Saturday 14 March 2009

Bad Science

Read this book. Ben Goldacre is a doctor + blogger. This is his good-natured rant about the manipulative tricks of money grubbing charlatans who adopt the trappings of science. His targets include homeopaths (homeopathic drugs are no better than placebos), pharma companies (trials which show expensive drugs to be ineffective are not published), and the media (who publicise a fake health scare a week). Great fun.

I hereby proclaim that Moonballs from Planet Earth and Bad Science are kindred souls.

The trouble with bad science actually starts where the book leaves off, when one moves beyond pharmacology. There are many fields worthy of scientific enquiry, where placebo-controlled, double-blind, randomized trials are not possible.
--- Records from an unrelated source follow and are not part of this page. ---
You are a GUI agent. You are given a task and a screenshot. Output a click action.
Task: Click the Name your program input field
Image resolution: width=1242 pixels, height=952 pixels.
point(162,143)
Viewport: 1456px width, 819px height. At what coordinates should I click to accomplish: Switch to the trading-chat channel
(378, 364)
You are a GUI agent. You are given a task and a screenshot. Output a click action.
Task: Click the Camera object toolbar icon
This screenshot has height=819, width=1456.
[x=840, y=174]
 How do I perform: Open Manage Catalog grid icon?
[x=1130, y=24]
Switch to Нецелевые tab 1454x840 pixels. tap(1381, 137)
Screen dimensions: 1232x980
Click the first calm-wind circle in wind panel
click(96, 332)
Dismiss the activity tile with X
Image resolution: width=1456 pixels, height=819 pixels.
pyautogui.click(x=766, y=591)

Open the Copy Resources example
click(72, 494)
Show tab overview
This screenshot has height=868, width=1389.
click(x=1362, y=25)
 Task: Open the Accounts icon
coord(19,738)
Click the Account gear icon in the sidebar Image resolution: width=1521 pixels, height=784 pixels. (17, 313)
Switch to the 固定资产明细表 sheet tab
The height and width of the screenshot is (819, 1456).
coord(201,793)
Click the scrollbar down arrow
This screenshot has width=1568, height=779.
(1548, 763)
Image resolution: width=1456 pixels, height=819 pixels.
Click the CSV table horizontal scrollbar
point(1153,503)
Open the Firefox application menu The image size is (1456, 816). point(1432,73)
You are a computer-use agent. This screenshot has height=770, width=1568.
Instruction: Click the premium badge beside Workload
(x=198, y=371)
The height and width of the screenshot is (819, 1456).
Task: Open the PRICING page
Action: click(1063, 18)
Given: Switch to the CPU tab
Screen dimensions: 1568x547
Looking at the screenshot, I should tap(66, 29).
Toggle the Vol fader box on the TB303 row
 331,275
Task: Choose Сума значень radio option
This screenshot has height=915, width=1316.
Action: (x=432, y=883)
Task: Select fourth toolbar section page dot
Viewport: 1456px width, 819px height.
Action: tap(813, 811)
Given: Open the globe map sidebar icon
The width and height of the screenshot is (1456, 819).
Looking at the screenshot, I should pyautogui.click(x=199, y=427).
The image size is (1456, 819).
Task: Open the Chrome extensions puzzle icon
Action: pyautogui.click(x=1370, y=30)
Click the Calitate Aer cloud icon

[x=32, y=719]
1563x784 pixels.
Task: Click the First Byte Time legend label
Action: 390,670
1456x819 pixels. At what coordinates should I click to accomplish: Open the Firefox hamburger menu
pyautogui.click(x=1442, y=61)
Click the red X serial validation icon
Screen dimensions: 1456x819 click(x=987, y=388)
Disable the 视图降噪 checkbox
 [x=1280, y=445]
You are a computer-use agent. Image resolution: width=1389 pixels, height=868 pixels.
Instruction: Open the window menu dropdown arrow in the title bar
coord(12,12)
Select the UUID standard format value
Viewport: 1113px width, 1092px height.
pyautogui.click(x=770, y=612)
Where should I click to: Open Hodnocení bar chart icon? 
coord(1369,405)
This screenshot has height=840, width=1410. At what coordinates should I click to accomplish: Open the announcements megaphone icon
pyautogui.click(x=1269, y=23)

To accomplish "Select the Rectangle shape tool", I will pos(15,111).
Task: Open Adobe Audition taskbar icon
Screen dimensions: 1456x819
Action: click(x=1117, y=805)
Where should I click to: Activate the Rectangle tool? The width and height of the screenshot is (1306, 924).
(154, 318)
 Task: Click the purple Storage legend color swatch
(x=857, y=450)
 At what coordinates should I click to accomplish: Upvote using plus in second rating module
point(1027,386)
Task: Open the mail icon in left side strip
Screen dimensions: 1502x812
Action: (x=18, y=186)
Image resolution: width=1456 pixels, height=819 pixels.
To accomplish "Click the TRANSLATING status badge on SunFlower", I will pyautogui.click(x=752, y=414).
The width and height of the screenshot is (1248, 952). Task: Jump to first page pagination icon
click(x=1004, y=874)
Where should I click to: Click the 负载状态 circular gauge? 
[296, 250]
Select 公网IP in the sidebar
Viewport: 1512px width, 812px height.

For instance, Earth Sciences. It is worth knowing if we are making our planet uninhabitable. However, we can't find out by doing an experiment. We can't hold out a control sample of several dozen similar planets where the fossil fuels were never burnt, and compare the richness of life-forms observed a few thousand years later in the test and control. So scientists have to use models, which are intrinsically fallible.

Calling out the shortcomings of the models used is central to being an honest scientist. However, lists of model caveats don't make for good TV (or for good top-management presentations). So the media coverage of global warming is about as alarmist as the fake-health-scare-a-week stories that Ben Goldacre rants on about.

The guy who first called this non-science, was Bjorn Lomberg, in the Skeptical Environmentalist. It is not light reading, but it is also worth looking up, just to get a sense for how hard it really is to construct good science, with limited data, in the thick of an emotionally charged, politicized debate.